University of Maryland, USA

Title: TRPV4 channels regulates matrix stiffness and TGFβ1-induced epithelial-mesenchymal transition

Biography

Biography: Shaik O. Rahaman

Abstract

Epithelial-mesenchymal transition (EMT) has critical functions in cellular processes including development, tissue healing, and oncogenesis. Emerging data support a role for both a mechanical signal, and a biochemical signal, in EMT. We report evidence showing that transient receptor potential vanilloid 4 (TRPV4) channel, is the likely mediator of EMT in response to both transforming growth factor β1 (TGFβ1), and matrix stiffness.
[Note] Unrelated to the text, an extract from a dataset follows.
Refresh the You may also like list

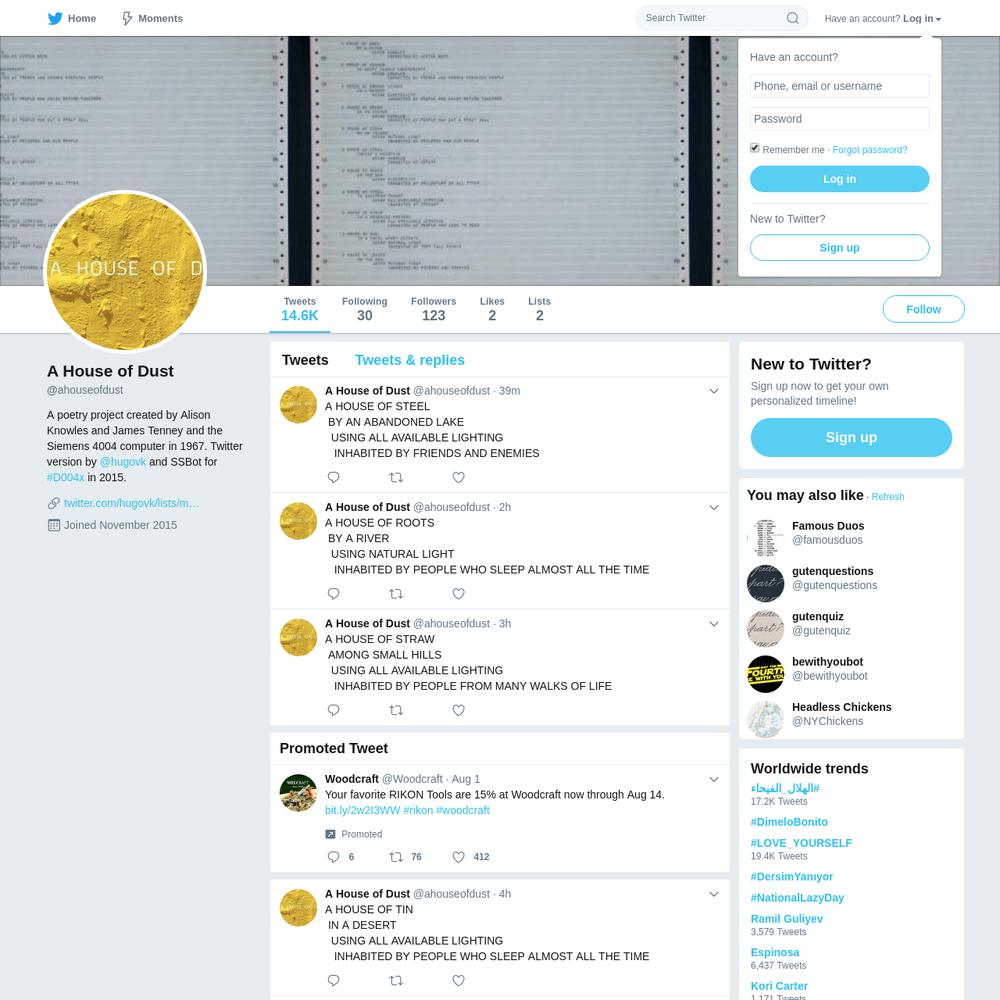[887, 497]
We found that: i) genetic deficiency of TRPV4 channel blocked TGFβ1-induced EMT in normal mouse primary epidermal keratinocytes (NMEKs) as determined by changes in morphology and alterations of expression of EMT markers including E-cadherin (ECAD), N-cadherin (NCAD), and α-smooth muscle actin (α-SMA); and ii) TRPV4 deficiency prevented matrix stiffness-induced EMT in NMEKs. Intriguingly, TRPV4 deficiency in mice suppressed expression of mesenchymal markers, NCAD and α-SMA, in murine dermal fibrosis model. We found an increased co-localization of TRPV4 with NCAD, and decreased co-localization of TRPV4 with epithelial marker ECAD in skin tissues of bleomycin-treated wild-type mice compared to saline controls. Mechanistically, our results showed that: i) TRPV4 was critical for the nuclear translocation of YAP/TAZ (Yes-associated protein/transcriptional coactivator with PDZ- binding motif) in response to matrix stiffness and TGFβ1, ii) TRPV4 deletion inhibited both matrix stiffness- and TGFβ1- induced expression of YAP/TAZ proteins, and iii) TRPV4 deletion abrogated both matrix stiffness- and TGFβ1-induced activation of AKT, but not Smad2/3. Altogether, these data identify a novel role for TRPV4 in regulating EMT.